Os manifestantes carregavam cartazes com fotos de parentes desaparecidos e tentaram marchar em direção ao Estádio Azteca, palco da partida inaugural e da cerimônia de abertura do Mundial nesta quinta-feira (11).
A mobilização, no entanto, foi interrompida pelas forças de segurança. A polícia montou um esquema especial na região, com caminhões, grades de contenção e bloqueios viários, impedindo que o grupo se aproximasse do estádio.

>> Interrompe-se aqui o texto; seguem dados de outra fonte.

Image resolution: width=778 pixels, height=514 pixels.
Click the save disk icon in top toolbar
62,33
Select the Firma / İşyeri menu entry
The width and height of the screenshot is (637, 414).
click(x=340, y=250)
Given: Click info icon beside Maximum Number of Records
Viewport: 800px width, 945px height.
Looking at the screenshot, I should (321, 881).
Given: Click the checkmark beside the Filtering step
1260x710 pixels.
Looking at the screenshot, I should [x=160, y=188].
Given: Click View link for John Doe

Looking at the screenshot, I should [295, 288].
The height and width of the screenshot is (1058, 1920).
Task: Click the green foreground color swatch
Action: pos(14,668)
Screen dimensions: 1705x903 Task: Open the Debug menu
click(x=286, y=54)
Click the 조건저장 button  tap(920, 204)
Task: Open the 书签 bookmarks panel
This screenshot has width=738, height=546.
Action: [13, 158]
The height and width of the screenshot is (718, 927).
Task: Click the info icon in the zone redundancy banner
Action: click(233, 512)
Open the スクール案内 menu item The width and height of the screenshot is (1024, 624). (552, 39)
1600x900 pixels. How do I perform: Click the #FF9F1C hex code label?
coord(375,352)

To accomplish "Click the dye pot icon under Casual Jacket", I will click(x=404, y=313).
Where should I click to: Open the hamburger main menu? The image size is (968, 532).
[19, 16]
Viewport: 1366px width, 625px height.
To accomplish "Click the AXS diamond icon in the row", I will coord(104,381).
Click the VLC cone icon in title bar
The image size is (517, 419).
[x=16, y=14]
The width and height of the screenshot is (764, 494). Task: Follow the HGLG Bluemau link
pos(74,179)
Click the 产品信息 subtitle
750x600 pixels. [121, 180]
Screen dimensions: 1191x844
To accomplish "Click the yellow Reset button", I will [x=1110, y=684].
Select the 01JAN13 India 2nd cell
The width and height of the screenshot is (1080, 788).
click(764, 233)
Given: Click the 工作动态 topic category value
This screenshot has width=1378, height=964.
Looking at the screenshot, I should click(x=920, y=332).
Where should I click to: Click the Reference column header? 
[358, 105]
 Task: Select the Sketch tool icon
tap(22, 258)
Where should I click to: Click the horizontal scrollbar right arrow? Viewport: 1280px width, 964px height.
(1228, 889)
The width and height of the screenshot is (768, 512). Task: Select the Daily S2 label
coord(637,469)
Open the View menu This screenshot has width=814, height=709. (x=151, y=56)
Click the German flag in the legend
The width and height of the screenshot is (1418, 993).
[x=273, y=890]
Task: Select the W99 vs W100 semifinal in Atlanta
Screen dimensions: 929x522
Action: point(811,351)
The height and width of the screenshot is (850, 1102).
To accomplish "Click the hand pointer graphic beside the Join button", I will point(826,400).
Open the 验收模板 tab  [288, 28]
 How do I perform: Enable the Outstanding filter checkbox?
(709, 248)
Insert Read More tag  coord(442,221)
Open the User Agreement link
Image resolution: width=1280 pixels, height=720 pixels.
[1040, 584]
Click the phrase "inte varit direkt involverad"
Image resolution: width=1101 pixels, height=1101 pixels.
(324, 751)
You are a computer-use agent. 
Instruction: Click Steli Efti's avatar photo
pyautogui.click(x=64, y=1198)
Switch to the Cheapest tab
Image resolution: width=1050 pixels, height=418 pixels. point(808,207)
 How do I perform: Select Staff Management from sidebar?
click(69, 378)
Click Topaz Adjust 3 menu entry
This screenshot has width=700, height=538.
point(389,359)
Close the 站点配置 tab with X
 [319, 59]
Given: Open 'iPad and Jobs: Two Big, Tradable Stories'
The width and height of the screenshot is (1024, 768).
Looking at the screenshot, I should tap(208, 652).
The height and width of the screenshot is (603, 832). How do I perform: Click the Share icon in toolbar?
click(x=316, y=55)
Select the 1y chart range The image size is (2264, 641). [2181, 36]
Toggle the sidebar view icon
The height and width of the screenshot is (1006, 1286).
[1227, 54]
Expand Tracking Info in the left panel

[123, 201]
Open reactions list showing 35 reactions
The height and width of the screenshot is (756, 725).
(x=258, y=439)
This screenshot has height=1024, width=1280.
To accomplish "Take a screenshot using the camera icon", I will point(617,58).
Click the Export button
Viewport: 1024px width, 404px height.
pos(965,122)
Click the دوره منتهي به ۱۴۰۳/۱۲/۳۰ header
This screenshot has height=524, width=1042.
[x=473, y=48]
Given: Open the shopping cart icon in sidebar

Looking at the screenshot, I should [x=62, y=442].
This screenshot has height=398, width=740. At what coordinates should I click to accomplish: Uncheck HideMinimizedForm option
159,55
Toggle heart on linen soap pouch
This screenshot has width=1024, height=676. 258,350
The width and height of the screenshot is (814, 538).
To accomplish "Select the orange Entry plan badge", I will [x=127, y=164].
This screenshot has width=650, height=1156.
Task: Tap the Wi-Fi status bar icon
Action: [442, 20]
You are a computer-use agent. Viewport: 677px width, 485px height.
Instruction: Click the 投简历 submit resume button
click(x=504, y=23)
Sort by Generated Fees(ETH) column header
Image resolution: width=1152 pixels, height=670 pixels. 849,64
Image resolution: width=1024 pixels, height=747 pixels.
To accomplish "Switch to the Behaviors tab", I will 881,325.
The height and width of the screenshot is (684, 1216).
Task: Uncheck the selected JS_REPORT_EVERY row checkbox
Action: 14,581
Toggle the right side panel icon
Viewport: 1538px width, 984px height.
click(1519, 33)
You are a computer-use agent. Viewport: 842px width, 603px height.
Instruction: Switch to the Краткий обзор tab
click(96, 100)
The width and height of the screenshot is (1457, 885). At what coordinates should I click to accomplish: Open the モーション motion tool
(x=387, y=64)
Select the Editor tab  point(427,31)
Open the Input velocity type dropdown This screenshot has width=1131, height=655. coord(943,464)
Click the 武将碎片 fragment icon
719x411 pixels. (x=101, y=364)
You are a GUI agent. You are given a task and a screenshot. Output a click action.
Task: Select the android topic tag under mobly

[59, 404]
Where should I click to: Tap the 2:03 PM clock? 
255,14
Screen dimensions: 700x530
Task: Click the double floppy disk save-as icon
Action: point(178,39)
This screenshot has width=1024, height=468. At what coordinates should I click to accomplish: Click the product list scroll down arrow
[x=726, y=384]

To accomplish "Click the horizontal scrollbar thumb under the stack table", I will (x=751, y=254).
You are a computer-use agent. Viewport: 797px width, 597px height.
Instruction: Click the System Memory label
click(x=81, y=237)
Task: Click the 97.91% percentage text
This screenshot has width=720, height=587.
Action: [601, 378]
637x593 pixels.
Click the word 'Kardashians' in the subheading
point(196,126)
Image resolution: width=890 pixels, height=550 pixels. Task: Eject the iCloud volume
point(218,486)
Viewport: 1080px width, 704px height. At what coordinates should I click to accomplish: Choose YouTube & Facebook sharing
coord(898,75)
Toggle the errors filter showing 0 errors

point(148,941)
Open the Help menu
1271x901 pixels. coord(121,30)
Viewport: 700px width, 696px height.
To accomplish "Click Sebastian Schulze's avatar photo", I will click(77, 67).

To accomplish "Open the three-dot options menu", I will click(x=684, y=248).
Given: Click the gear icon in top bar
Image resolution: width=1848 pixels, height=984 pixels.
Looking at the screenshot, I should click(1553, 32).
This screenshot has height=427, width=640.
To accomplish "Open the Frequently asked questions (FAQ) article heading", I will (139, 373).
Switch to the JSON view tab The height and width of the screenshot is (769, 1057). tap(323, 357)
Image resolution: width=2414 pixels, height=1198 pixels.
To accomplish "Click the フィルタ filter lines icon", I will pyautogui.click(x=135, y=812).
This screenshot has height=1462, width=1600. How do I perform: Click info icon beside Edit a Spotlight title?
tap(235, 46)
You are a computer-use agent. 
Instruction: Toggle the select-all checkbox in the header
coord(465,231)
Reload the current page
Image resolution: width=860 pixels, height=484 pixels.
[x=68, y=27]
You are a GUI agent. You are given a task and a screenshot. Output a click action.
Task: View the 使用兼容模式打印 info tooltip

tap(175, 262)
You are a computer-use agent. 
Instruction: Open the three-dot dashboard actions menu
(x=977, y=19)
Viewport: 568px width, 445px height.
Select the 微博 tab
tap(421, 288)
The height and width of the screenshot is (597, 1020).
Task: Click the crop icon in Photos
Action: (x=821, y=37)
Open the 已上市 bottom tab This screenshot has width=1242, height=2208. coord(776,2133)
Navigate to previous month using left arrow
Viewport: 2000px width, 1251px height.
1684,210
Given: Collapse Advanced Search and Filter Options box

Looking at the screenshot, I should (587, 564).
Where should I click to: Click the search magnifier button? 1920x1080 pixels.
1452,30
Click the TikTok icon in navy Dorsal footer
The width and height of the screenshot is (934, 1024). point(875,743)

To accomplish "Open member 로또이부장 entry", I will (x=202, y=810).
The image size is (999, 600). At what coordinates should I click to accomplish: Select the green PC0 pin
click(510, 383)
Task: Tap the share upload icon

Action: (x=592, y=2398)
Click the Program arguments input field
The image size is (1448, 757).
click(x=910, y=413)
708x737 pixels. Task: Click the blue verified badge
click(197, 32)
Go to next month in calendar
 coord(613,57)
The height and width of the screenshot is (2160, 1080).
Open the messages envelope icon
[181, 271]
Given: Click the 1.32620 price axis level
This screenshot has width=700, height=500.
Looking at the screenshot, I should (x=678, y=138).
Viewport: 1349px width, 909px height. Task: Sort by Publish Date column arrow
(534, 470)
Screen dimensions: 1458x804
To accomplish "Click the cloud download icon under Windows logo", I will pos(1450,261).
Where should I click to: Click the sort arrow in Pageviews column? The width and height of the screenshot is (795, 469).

O México enfrenta há anos uma crise relacionada a desaparecimentos forçados e violência associada ao narcotráfico. Organizações de direitos humanos estimam que dezenas de milhares de pessoas continuam desaparecidas no país, muitas delas sem qualquer resposta oficial sobre o paradeiro.
Os manifestantes aproveitaram a visibilidade internacional proporcionada pela Copa do Mundo para dar destaque às reivindicações.
Além da manifestação dos familiares de desaparecidos, a capital mexicana também registrou protestos de professores nos últimos dias.
A categoria reivindica reajustes salariais, melhores condições de trabalho e mudanças nas regras de aposentadoria.
As mobilizações ocorreram em diferentes pontos da cidade e aumentaram o esquema de segurança montado pelas autoridades para a abertura da Copa do Mundo.
O protesto aconteceu poucas horas antes do início oficial do torneio, que tem México, Estados Unidos e Canadá como países-sede.
A cerimônia de abertura foi realizada no Estádio Azteca, na Cidade do México, que se tornou o primeiro estádio da história a receber três jogos inaugurais de Copas do Mundo.
Enquanto torcedores celebravam o início da competição, os manifestantes buscaram aproveitar a atenção global voltada ao país para reforçar pedidos de justiça e respostas sobre milhares de desaparecidos ligados à violência dos cartéis mexicanos.